The National Council of Resistance of Iran (NCRI), and the People’s Mojahedin of Iran (PMOI/MEK) recently reported that the mass graves of the 1988 Massacre victims, located in Tehran’s Kharavan cemetery, are being destroyed to cover up evidence of the Iranian regime’s crimes against humanity.

The MEK said: “The Kharavan burial site in Tehran is the most prominent evidence of the 1988 massacre, in which 30,000 political prisoners were executed in a matter of weeks. The vast majority of the victims were members or sympathizers of the [PMOI/MEK].”

The regime’s preparation for the destruction of the cemetery has caused public outrage across Iran. In the weeks prior to the NCRI and MEK’s report, supporters of the MEK, in various cities across the country, installed posters saying, ‘Kharavan is evidence of the mullahs’ crime’ and ‘The mullahs’ regime wants to destroy the evidence of crime’, and took to graffiti calls for immediate action to stop the destructions, such as ‘The family members of martyrs of the 1988 massacre call for immediate measures to halt the destruction of Kharavan Cemetery’ in various locations.

The MEK said: “The regime has been intentionally covering up their horrific crimes for years now, however, by destroying the mass graves they will erase evidence of this specific atrocity.”

In recent years, the regime has also demolished other mass graves of victims of the 1988 massacre in Behesht-e Reza cemetery in Mashhad and Vadi-e Rahmat Cemetery in Tabriz in 2017 and 2108 respectively. Last year, a mass grave in the city of Ahvaz was decimated and local authorities tried to construct a road over the area.

The MEK said: “The massacre was carried out based on a fatwa by the regime’s then-supreme leader, Ruhollah Khomeini. Khomeini’s orders were executed by the so-called ‘death commissions’, a trio of officials that acted as judges and sent thousands of prisoners to the gallows after minute-long trials.”

To this day, some of the members of these ‘death commissions’ are still senior officials in the clerical regime. These include the current Judiciary Chief Ebrahim Raisi, former Justice Minister Mostafa Pourmohammadi, and the current Justice Minister, Alireza Avai.

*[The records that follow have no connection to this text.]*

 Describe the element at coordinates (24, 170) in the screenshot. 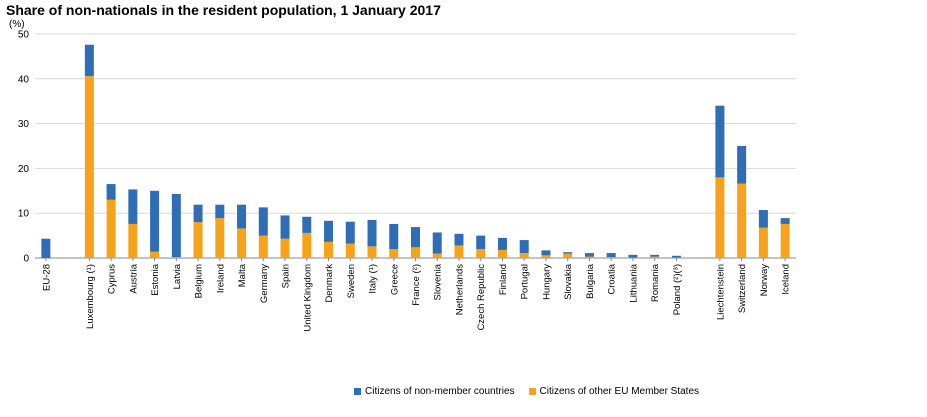

I see `y-tick-label: 20` at that location.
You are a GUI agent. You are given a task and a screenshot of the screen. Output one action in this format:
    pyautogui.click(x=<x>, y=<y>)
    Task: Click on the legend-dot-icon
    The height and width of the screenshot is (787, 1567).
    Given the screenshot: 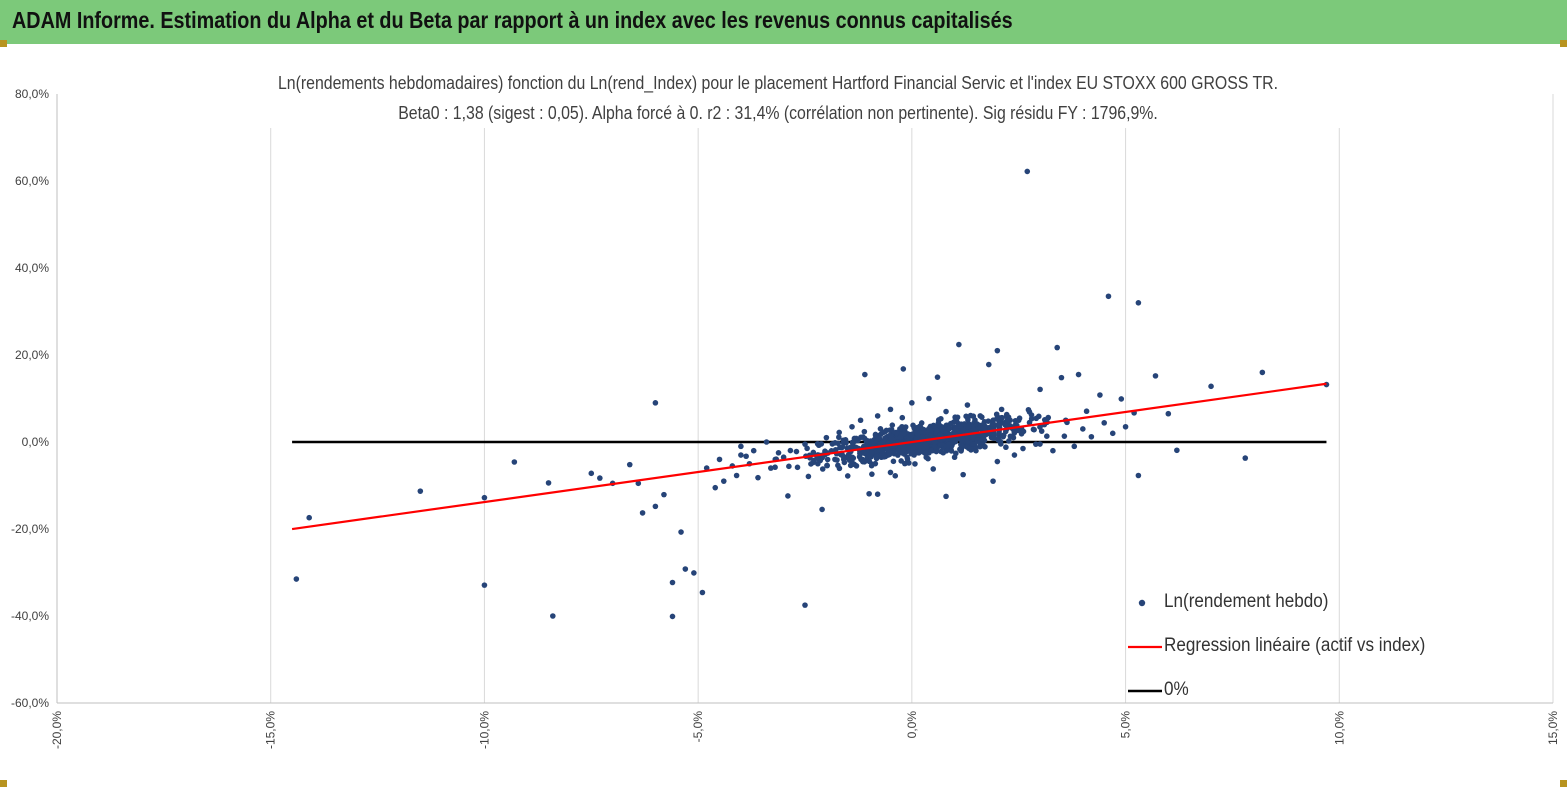 What is the action you would take?
    pyautogui.click(x=1142, y=603)
    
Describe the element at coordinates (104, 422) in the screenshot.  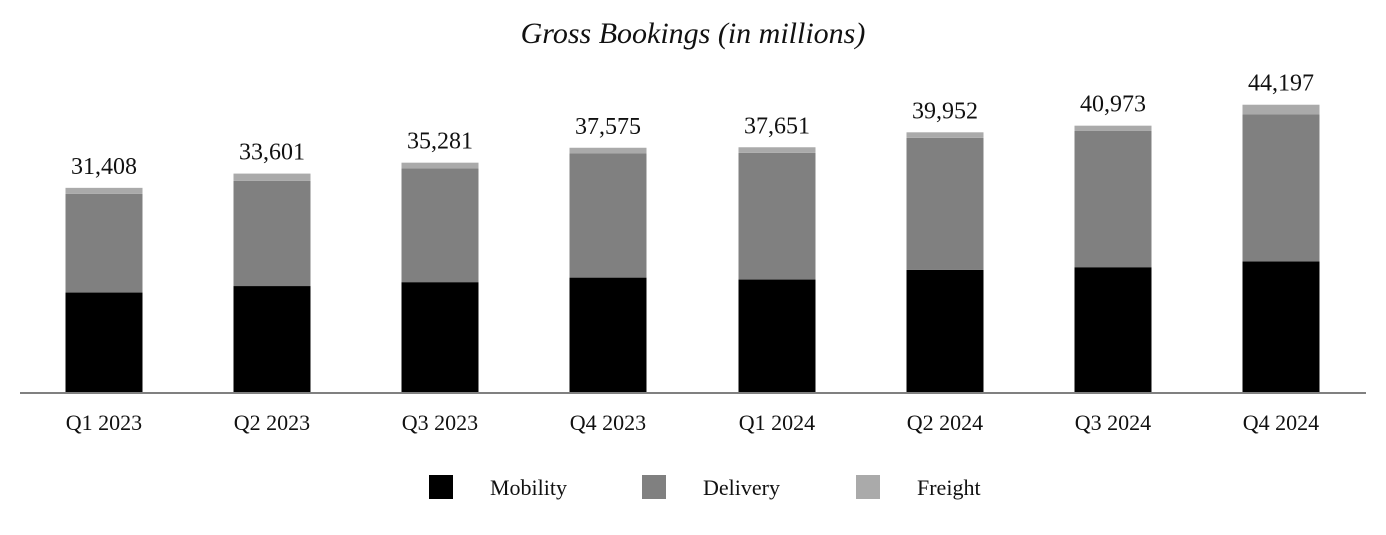
I see `x-tick-label-q1-2023: Q1 2023` at that location.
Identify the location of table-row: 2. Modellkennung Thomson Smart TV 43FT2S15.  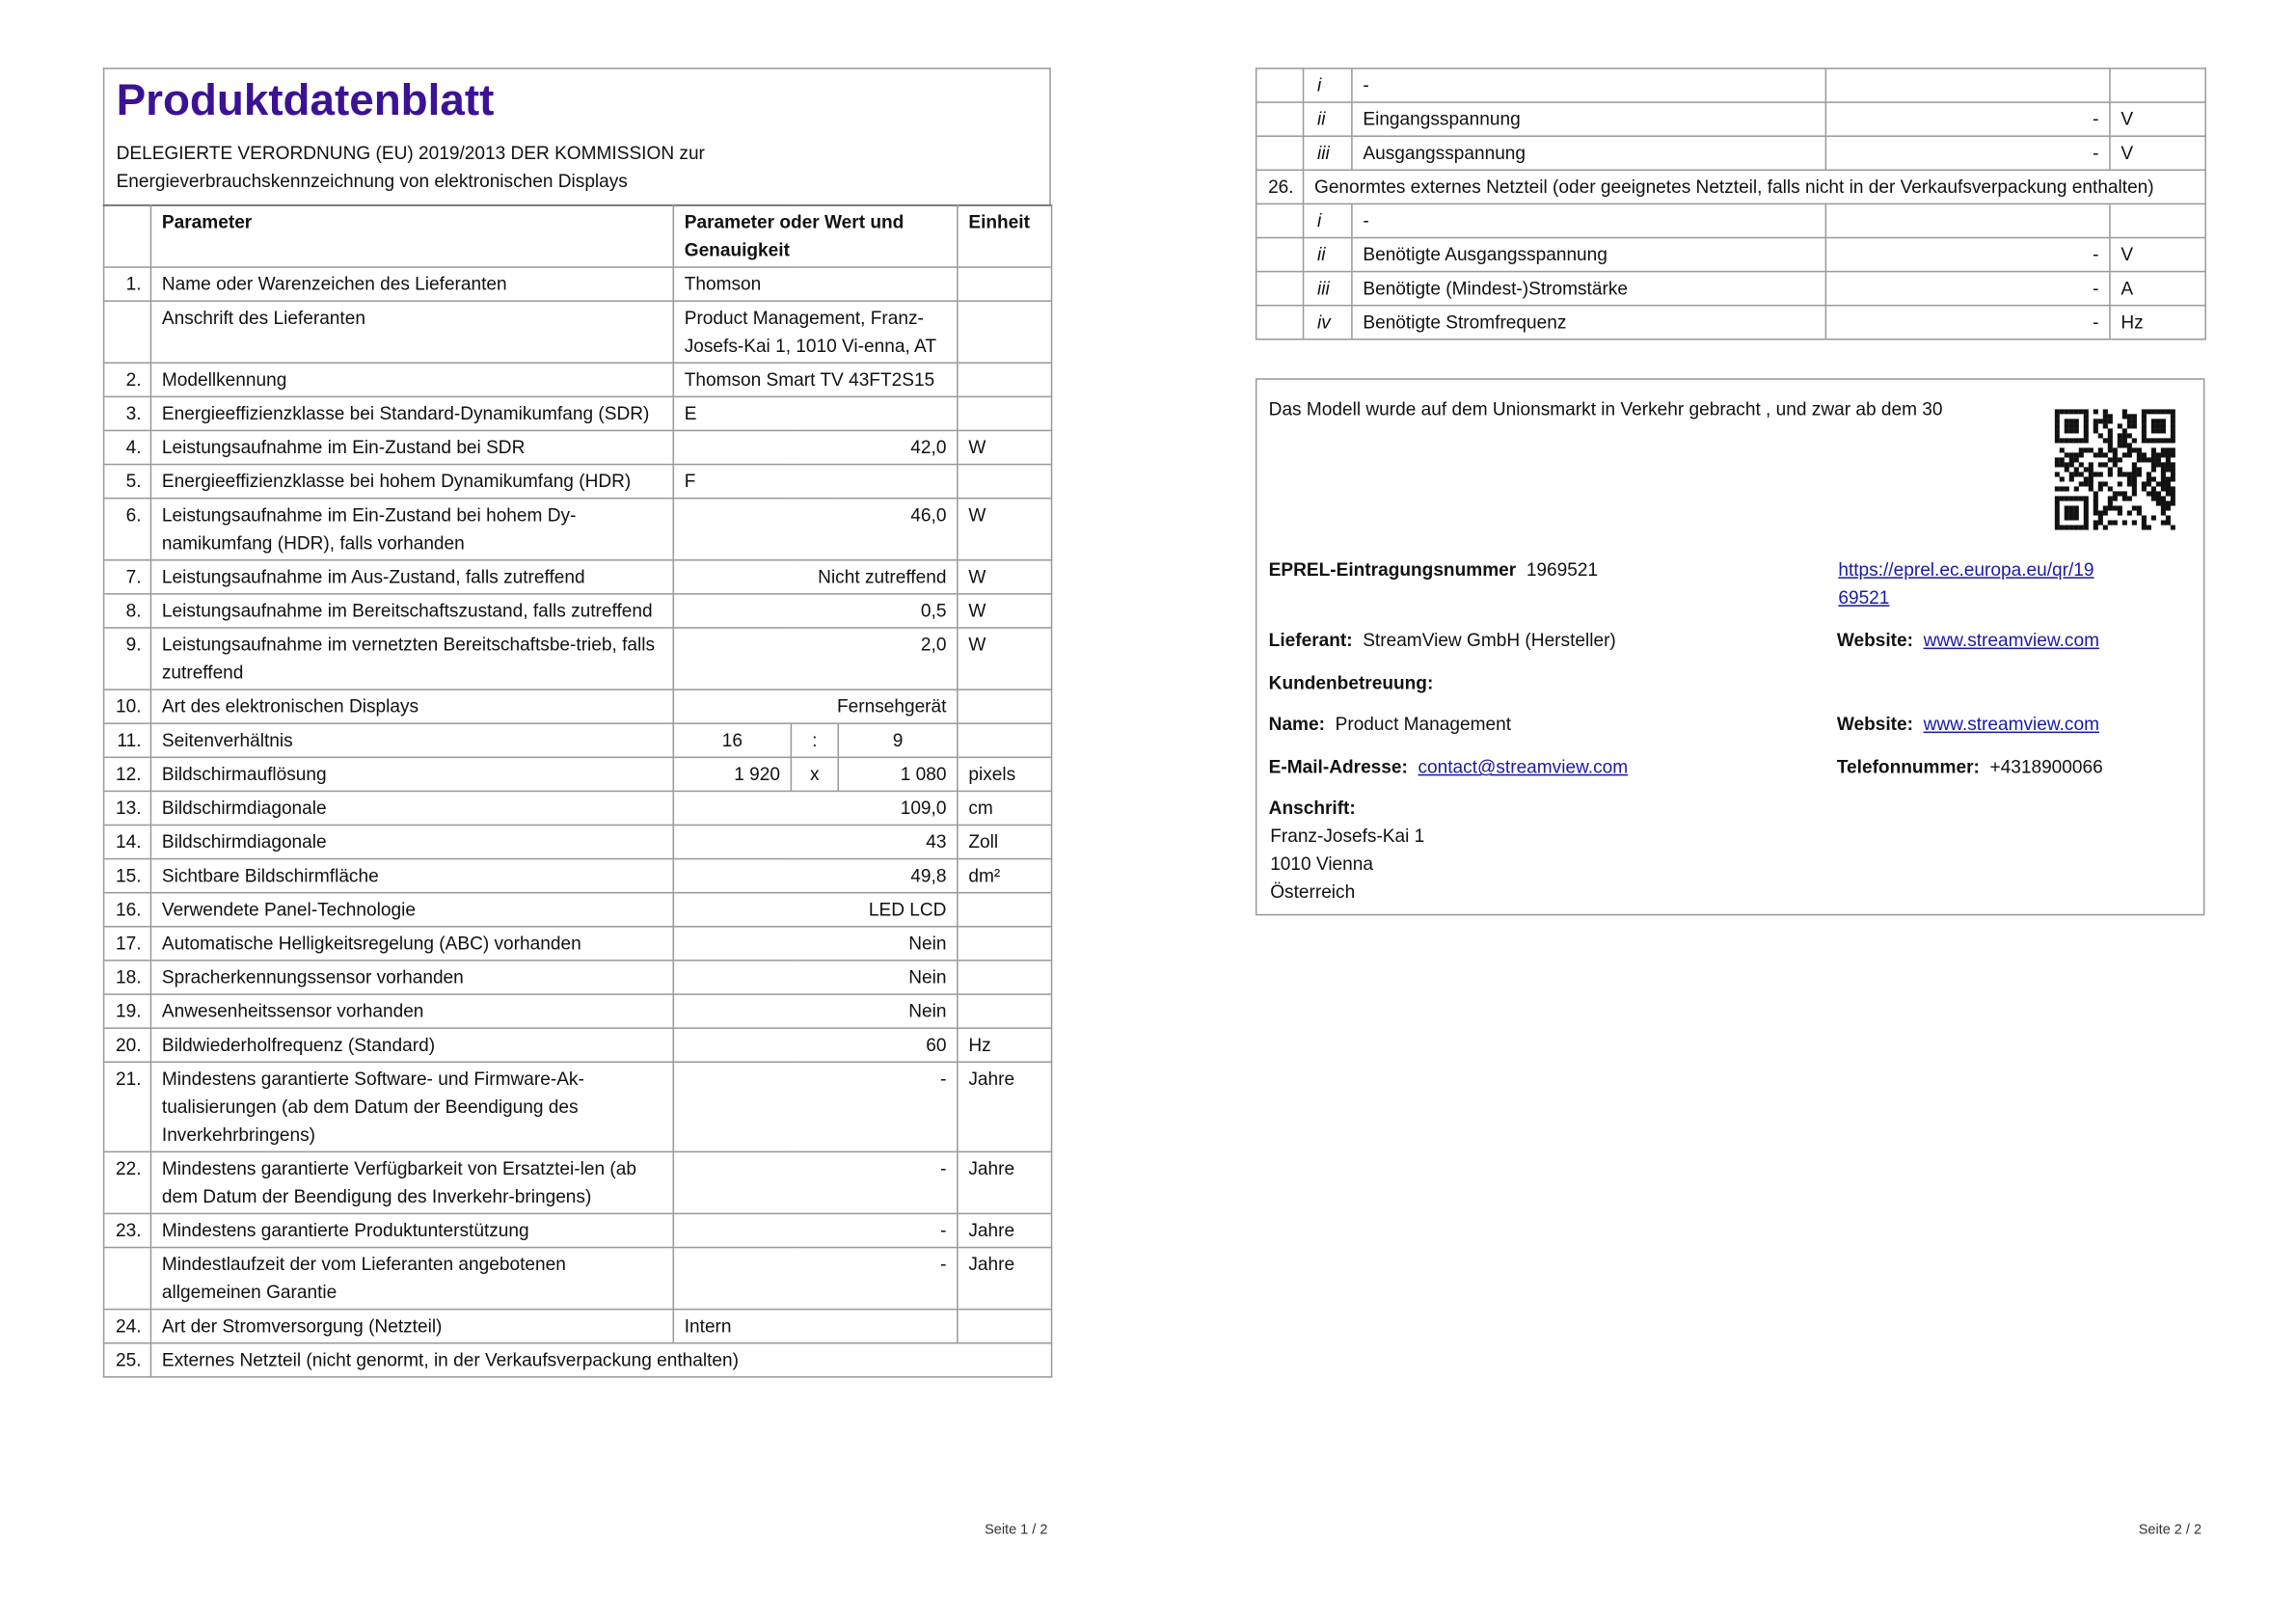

The president-elect of the NCRI, Maryam Rajavi has strongly denounced the regime’s plan to act on the destruction of Kharavan cemetery and has called on the United Nations Secretary-General, the High Commissioner for Human Rights, the Human Rights Council and international human rights groups to intervene and take action to stop the decimation of the graves.

She said, “one of the most harmful consequences of the policy of appeasement was providing impunity to the ruling murderers, whose crimes started in the early 1980s, reached new heights during the 1988 massacre and have continued to this day.”

The MEK also spoke of how in October 2020, the human rights organization Amnesty International issued a warning foreshadowing the destruction of the mass graves. They said, “the international community must ensure that the geographical coordinates and information related to mass graves are identified and documented by a well-organized global procedure.”